[Your instructions]
Could you give the listing again from the line that has "Task: Click the '25" through the end, substituting "yellow-highlighted" for "orange-highlighted" and leaving everything else unchanged?

────────

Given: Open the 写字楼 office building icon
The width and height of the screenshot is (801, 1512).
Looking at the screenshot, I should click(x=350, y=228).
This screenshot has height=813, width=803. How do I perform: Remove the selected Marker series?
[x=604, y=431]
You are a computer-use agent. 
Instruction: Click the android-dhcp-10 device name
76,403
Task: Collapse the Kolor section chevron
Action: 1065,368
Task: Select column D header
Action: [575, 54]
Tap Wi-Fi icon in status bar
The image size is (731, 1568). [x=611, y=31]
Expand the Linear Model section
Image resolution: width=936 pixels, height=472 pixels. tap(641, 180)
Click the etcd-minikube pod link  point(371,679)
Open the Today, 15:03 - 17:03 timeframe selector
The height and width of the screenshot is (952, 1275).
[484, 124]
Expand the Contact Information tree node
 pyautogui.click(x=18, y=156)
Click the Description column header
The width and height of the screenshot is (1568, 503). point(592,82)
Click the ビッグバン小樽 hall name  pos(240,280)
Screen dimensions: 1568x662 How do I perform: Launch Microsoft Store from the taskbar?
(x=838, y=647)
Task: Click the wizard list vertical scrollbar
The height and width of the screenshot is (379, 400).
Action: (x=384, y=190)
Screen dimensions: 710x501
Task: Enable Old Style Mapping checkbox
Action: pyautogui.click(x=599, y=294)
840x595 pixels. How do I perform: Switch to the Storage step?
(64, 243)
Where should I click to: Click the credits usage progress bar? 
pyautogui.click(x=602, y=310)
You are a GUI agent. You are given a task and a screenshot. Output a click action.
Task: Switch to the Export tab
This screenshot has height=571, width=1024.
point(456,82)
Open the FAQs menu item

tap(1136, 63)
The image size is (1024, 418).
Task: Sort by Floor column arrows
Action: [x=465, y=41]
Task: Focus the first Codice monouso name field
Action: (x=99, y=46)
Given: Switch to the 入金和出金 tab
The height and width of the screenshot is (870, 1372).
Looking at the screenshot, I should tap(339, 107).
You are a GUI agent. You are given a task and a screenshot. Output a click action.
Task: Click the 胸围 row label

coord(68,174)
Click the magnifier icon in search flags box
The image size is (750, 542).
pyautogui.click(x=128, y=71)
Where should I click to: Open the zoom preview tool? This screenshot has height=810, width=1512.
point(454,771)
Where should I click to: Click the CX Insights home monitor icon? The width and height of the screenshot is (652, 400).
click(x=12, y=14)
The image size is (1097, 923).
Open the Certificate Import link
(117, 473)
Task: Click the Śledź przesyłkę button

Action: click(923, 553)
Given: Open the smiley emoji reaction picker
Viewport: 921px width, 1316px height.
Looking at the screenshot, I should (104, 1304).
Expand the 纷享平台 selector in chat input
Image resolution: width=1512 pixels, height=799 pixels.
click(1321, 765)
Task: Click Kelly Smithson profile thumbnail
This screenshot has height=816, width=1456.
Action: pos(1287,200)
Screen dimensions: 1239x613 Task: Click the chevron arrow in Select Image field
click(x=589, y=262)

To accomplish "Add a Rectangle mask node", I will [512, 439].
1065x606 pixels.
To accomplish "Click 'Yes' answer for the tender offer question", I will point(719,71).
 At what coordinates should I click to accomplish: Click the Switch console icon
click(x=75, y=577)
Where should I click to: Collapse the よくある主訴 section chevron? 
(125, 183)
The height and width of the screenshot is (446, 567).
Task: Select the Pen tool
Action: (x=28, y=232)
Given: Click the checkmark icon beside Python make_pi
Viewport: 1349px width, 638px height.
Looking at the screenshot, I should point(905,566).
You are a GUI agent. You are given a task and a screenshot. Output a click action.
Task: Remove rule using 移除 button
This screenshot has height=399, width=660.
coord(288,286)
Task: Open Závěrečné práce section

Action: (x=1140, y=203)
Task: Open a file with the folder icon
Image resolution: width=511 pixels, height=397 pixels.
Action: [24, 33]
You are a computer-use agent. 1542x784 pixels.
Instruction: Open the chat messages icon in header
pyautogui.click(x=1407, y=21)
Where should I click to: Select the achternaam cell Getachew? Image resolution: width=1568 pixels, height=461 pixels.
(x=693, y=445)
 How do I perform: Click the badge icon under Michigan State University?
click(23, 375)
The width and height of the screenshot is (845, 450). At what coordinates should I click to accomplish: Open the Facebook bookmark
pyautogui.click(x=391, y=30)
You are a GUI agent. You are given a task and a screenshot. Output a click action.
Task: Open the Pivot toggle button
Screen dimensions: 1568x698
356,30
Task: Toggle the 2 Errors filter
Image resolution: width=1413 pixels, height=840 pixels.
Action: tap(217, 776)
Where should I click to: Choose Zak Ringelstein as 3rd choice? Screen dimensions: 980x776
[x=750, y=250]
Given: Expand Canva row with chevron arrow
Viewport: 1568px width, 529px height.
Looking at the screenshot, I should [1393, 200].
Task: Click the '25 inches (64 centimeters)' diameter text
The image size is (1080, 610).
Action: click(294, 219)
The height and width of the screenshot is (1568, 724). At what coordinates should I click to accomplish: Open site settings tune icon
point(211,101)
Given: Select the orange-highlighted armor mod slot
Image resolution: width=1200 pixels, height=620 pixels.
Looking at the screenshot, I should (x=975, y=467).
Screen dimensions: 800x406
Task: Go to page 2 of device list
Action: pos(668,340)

────────

[Worked solution]
Task: Click the '25 inches (64 centimeters)' diameter text
The image size is (1080, 610).
Action: click(294, 219)
The height and width of the screenshot is (1568, 724). At what coordinates should I click to accomplish: Open site settings tune icon
point(211,101)
Given: Select the yellow-highlighted armor mod slot
Image resolution: width=1200 pixels, height=620 pixels.
Looking at the screenshot, I should (x=975, y=467).
Screen dimensions: 800x406
Task: Go to page 2 of device list
Action: pos(668,340)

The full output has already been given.